Twitter’ın resmi olarak Elon Musk sahipliğine ve yönetimine geçmesinin ardından, aralık ayının başından bu yana “Twitter Files” ismiyle anılan bir ifşa serisi yayınlandı. Öncesine, Twitter’ın el değiştirdiği tarih öncesine ait iç yazışma ve dosyalar Twitter tarafından Matt Taibbi, Bari Weiss, Lee Fang, Michael Shellenberger ve David Zweig isimli gazeteci/yazarlara verildi. İçeriğin bu kişiler tarafından incelenmesi sonucu ortaya çıkan ifşa zincirlerine göre, Biden’ın ekibi bazı tivitlerin gözden geçirilmesi için doğrudan Twitter ekiplerine ulaşıyor, kaldırılmasını sağlayabiliyordu. Her ne kadar bu ekipler ve süreç her iki Amerikan partisine açık da olsa Demokratların bu sistemi daha aktif kullanabilmesi için ekipler organize edilmişti, sonuçta da bu sürecin %90’dan fazla oranda Biden tarafından kullanıldığı ortaya çıktı.

Daha sonra başka bir gazeteci, Twitter’da bir “gölge yasak listesi” tutulduğunu ortaya çıkardı. Twitter tarafından “görünürlük filtresi” adı verilen ve sadece ilgili iç personelin yönetebildiği bu özellik ile örneğin Kovid-19 kapanmalarına karşı olan hesapların trendlerde çıkartılmadığı, muhafazakâr bazı öncü hesapların tivitlerinin güçlendirilmediği ortaya çıktı. Örneğin bazı tıp profesörleri dahi bu kara listelerden nasibini alıyor ve yaygın Kovid tezlerine karşı bilimsel tezlerini sunmaları imkânı sağlanmıyordu.

Bir diğer konu da Trump’ın hesabının kapatılmasıydı. 300 civarı Twitter personeli Trump hesabının kapatılması için CEO’ya yazı yazıyor, ancak bundan önce ve sonra yapılan incelemelerde Trump hesabının kurallara aykırı davranmadığını birçok görevli yine iç yazışmalarda söylüyordu.
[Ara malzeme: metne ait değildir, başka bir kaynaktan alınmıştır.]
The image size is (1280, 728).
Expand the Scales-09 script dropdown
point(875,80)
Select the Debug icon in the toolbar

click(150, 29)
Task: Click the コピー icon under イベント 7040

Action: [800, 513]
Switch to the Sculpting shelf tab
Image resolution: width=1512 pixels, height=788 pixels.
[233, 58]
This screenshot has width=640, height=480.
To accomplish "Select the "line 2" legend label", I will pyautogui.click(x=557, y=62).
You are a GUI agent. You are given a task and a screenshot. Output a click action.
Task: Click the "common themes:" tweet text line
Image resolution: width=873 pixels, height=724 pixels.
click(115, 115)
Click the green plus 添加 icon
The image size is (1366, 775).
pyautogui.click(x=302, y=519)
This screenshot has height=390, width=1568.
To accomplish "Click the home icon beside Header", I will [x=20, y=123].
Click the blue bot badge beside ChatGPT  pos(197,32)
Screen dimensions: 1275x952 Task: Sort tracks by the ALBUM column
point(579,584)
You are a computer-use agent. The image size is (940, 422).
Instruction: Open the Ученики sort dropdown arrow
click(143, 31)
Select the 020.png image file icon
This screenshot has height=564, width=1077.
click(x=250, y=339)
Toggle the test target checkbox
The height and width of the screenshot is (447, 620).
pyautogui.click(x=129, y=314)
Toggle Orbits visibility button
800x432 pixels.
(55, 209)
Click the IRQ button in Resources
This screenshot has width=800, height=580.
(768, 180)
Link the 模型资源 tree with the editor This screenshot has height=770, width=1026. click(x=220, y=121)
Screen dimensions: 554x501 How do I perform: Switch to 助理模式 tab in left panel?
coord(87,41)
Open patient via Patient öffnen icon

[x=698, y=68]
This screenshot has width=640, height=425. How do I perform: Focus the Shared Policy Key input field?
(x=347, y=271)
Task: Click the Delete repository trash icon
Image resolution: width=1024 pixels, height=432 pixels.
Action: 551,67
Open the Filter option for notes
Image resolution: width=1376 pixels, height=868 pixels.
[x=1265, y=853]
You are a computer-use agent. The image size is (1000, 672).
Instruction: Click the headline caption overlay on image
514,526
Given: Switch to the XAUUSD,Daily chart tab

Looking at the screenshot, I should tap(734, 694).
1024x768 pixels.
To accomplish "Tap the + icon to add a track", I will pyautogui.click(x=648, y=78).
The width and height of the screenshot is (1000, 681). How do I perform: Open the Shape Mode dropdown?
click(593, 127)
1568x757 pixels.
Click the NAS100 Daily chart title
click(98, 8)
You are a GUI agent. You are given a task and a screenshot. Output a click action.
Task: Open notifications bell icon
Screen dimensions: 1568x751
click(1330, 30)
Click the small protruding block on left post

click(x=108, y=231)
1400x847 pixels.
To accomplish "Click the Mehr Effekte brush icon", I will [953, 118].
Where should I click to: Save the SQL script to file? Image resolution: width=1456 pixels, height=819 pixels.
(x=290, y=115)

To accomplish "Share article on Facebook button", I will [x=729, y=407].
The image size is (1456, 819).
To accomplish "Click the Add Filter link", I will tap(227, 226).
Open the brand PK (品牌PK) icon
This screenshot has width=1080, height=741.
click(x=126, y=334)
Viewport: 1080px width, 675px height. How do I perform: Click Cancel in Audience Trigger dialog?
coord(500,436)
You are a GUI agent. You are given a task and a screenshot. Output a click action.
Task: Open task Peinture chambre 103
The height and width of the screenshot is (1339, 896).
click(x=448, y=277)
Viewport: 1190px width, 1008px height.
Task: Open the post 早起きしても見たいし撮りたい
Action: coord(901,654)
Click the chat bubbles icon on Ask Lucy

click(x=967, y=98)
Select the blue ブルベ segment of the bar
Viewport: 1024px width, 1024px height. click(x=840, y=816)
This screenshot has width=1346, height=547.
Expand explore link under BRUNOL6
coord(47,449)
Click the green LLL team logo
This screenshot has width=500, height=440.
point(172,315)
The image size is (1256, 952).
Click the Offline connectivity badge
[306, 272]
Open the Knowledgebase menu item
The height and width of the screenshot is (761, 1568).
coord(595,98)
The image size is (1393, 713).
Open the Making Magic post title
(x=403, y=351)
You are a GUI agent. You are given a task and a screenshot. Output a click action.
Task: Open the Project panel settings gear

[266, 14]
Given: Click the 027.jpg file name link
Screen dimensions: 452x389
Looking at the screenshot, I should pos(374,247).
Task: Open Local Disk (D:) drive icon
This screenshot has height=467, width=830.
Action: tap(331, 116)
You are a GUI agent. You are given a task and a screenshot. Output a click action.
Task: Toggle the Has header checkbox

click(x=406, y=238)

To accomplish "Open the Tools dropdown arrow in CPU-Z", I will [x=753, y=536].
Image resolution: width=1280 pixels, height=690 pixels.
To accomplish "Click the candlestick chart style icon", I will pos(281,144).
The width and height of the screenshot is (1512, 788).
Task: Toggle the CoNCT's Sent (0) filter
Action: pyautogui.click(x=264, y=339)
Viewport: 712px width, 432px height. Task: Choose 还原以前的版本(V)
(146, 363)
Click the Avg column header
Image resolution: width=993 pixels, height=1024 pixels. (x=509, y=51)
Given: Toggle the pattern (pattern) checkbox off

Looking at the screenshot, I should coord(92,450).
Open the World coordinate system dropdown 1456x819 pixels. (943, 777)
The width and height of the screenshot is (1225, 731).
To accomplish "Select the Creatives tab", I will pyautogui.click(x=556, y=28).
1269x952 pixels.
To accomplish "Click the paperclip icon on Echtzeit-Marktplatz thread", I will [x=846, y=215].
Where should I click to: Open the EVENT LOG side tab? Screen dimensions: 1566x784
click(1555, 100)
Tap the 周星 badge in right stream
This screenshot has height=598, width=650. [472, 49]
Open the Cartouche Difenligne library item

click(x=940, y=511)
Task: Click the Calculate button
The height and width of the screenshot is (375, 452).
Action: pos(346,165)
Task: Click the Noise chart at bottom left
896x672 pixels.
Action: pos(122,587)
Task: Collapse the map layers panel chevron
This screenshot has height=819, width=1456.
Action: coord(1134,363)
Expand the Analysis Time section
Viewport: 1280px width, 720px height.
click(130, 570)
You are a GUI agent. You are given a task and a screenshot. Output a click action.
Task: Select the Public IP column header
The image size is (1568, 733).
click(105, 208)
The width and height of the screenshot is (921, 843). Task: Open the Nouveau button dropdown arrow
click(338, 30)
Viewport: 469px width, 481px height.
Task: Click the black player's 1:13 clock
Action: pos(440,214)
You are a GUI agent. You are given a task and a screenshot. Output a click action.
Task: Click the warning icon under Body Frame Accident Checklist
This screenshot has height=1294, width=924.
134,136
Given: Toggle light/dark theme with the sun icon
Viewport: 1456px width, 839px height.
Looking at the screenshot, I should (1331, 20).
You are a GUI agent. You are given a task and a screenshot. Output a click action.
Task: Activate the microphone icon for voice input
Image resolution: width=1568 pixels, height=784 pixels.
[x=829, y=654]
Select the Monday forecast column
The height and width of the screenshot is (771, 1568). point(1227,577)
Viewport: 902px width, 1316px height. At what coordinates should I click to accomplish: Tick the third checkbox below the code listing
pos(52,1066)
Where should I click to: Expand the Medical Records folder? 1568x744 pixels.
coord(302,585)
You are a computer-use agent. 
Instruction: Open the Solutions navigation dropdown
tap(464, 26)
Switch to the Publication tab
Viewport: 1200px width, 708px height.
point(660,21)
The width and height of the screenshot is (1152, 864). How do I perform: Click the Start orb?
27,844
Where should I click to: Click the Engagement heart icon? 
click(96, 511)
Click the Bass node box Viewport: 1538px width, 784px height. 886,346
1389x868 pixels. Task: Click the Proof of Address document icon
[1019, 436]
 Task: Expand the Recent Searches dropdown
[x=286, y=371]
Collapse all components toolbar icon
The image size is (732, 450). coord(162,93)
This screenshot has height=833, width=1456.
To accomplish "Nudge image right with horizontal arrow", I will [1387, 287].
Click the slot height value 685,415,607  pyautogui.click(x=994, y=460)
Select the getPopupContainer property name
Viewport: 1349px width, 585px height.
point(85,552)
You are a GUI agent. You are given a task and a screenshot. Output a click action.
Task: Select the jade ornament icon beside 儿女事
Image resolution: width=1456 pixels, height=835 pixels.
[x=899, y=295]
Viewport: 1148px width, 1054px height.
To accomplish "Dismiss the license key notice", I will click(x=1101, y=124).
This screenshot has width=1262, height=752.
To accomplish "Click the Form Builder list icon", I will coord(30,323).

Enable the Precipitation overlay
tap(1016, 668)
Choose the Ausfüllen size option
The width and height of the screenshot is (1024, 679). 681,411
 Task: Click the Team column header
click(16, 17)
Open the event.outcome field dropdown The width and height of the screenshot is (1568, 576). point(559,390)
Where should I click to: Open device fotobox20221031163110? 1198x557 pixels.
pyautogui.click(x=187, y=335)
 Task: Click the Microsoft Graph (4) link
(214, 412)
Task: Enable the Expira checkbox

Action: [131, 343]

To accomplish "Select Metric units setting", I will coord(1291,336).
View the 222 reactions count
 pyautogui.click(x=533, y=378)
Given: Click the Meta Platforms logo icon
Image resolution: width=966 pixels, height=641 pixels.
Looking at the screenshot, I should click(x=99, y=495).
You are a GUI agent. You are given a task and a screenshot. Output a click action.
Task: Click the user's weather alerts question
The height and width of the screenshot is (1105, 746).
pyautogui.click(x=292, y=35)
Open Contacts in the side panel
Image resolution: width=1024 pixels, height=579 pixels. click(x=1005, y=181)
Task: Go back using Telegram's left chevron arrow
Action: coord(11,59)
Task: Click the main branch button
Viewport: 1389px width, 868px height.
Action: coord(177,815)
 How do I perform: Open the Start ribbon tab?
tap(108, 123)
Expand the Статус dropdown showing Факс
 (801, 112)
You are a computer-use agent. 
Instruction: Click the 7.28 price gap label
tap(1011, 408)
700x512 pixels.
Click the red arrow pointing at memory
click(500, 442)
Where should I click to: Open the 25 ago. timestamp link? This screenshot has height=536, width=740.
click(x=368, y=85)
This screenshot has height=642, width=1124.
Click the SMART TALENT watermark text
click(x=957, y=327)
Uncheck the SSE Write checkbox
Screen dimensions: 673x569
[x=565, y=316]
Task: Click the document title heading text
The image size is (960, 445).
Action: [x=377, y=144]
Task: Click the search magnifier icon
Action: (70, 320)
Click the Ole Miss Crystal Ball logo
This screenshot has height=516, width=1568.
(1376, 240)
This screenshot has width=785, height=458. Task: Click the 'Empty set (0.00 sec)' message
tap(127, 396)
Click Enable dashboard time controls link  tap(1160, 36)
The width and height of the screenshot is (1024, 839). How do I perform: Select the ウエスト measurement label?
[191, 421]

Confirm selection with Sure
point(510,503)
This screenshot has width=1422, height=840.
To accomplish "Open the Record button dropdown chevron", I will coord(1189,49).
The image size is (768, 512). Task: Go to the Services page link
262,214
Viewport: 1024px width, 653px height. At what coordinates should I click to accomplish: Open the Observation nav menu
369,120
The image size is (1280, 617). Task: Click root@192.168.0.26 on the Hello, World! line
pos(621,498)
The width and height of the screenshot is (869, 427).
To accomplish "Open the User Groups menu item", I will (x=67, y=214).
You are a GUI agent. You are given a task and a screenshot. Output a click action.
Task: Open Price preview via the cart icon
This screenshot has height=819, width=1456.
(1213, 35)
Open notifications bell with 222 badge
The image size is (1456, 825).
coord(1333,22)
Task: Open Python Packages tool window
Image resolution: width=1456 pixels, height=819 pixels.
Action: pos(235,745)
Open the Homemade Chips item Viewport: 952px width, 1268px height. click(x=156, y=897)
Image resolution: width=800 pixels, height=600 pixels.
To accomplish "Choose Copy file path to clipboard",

Ancak yapılan toplantılarda hesabın kapatılmasını isteyen personel kazan kaldırıyor ve Trump’ın hesabı “gelecekte şiddeti kışkırtma olasılığı” (due to the risk of further incitement of violence) olarak isimlendirilen bir politika bahane edilerek durduruluyordu.

Başka bir gazeteci, David Zweig, Kovid salgını sırasında; doğru olan ancak ABD hükümeti için uygun olmayan bilgilerin sansürlendiğini, aynı fikirde olmayan doktorların ve diğer uzmanların itibarsızlaştırıldığını, CDC'nin “kendi verilerini” paylaşan bazıları da dâhil olmak üzere sıradan kullanıcıların susturulduğunu ortaya çıkardı.

Ayrıca seçimler sırasında FBI’ın bazı hesaplarla ilgili yanlış bilgi yaydıkları iddiasıyla Twitter ile doğrudan bir senkronizasyon içinde bulunduğu anlaşıldı. Bağımsız gazeteci Matt Taibbi’nin yılbaşından hemen önce açıkladığı 9’uncu dosya paketine göre de, FBI'ın Dışişleri Bakanlığından Pentagon'a ve CIA'ye kadar federal hükümet genelindeki kurumları kapsayan geniş bir sosyal medya izleme ve sansür programına kapıcı olarak hareket ettiği ve Twitter ile iletişim kurduğu görülüyordu.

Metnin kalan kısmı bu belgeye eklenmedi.